Here are three classic examples of how LEGO bricks unlock children’s creativity through fun learning:
1. Let your child ask questions.
Children are naturally curious. They want to touch, explore, and understand almost anything and everything. As parents, it is your responsibility to steer your child’s curiosity towards the right path. One of the most effective ways is to ask open-ended questions like:
“What do you think would happen if we put these two bricks together?”
“How can we build this helicopter differently?”
“How did you come up with the idea for this pirouetting ballerina?”
Doing so gets your child’s creative juices flowing.

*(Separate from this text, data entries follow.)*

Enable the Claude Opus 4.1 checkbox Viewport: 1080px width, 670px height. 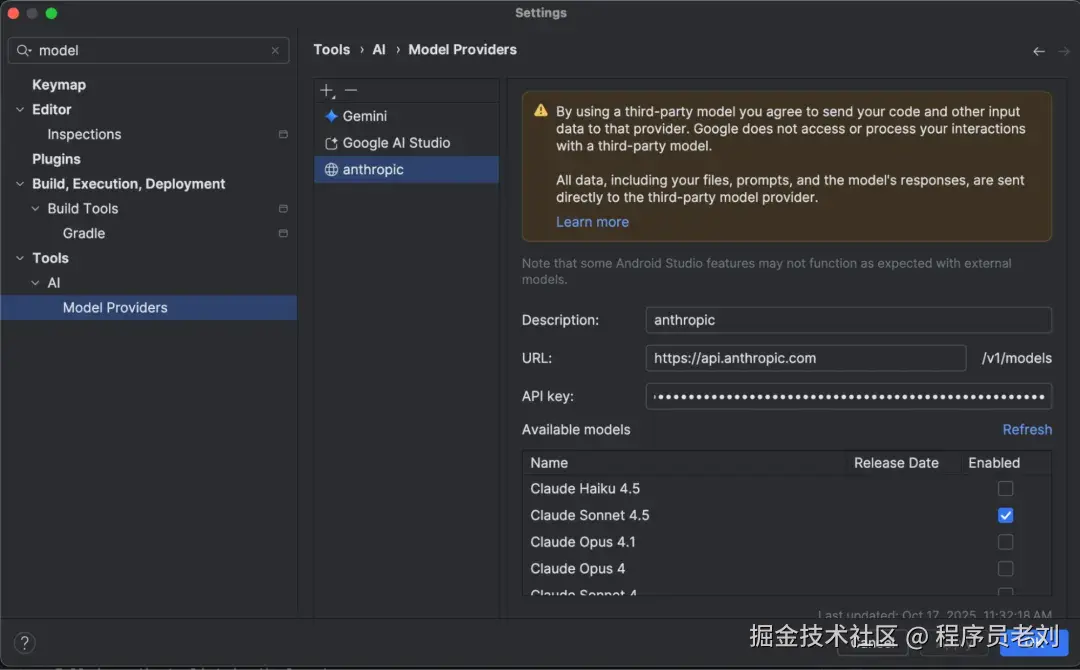tap(1005, 542)
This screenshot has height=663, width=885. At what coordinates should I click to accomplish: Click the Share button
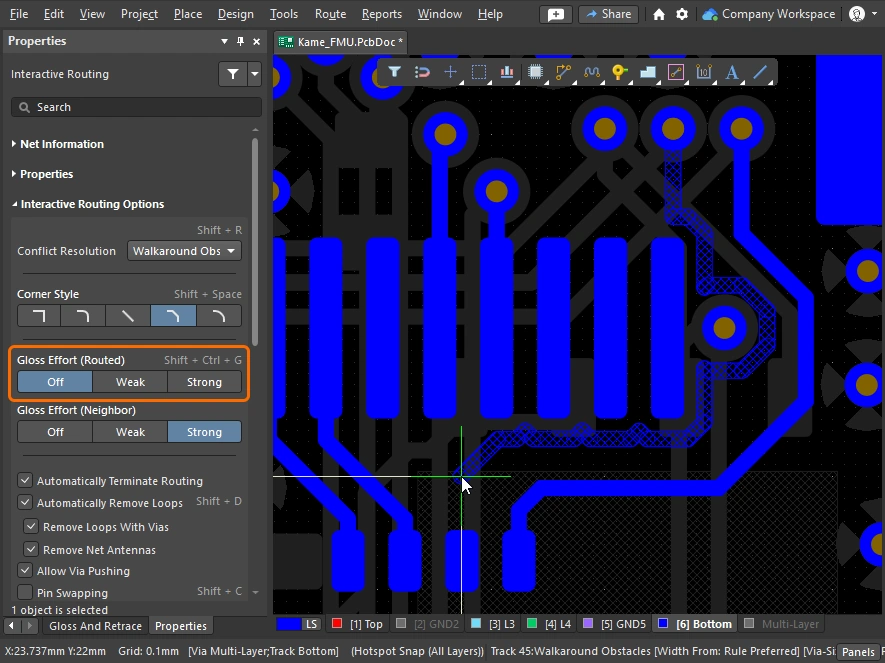pos(608,14)
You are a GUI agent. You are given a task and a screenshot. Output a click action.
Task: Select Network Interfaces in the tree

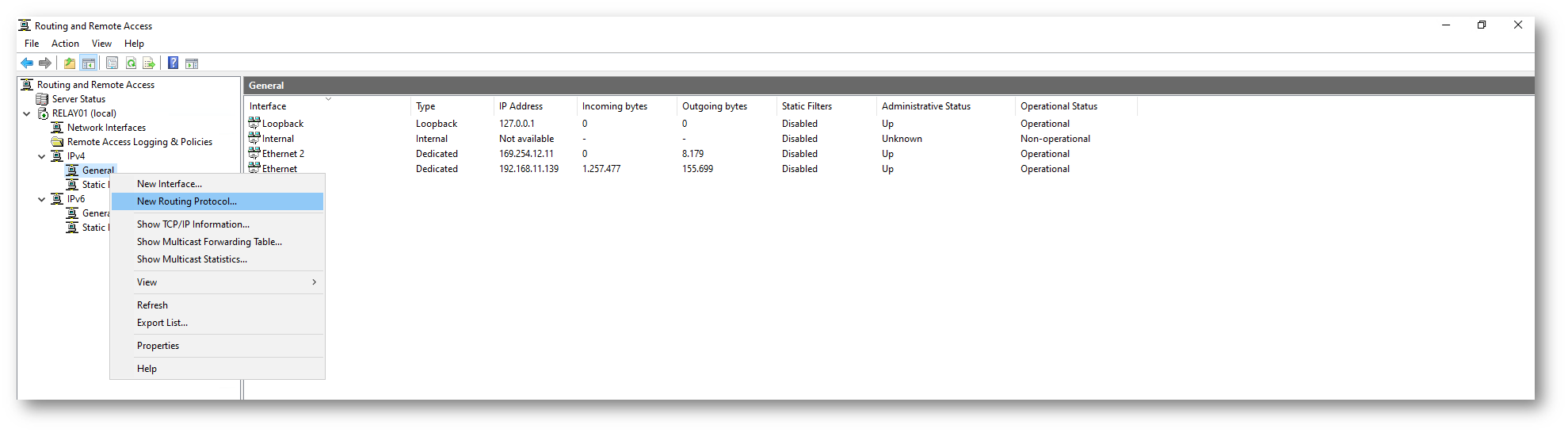coord(106,128)
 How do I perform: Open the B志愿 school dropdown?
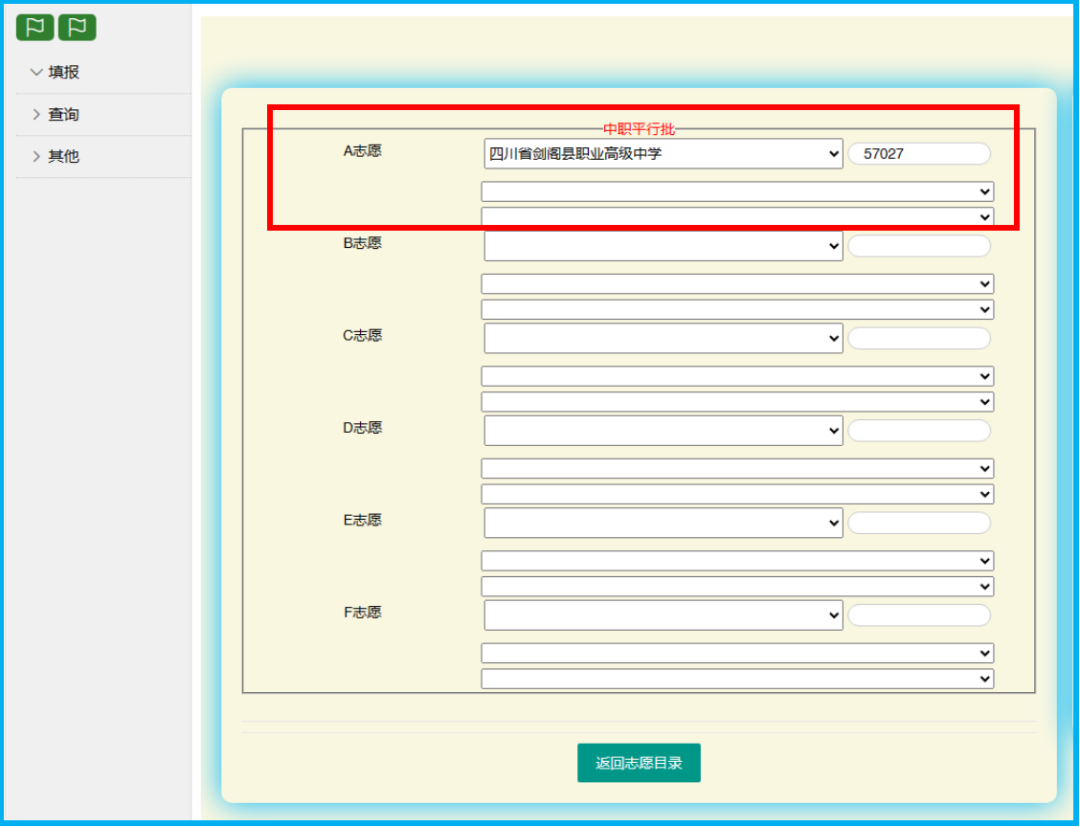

2. Invest in open-ended toys.
Parents these days are led to believe their kids want the latest action figures or newest gadgets, but children are happiest and their imaginations are most active when they are playing with the simplest toys like the LEGO Classic brick sets. These colorful bricks keep kids occupied for hours as they work on getting their creations just right. What’s more, LEGO bricks do not come with a single function. They are open-ended, which make them perfect for your child’s creative possibilities.
Code a maze using the 500-piece LEGO Classic Bricks and Functions. Let your child work on critical thinking skills and problem solving while building a maze using LEGO Classic Bricks and Functions (P2,299). It comes with a colorful selection of LEGO pieces—from a pirouetting ballerina to a helicopter with spinning rotors—that your kid can use on top of their creations.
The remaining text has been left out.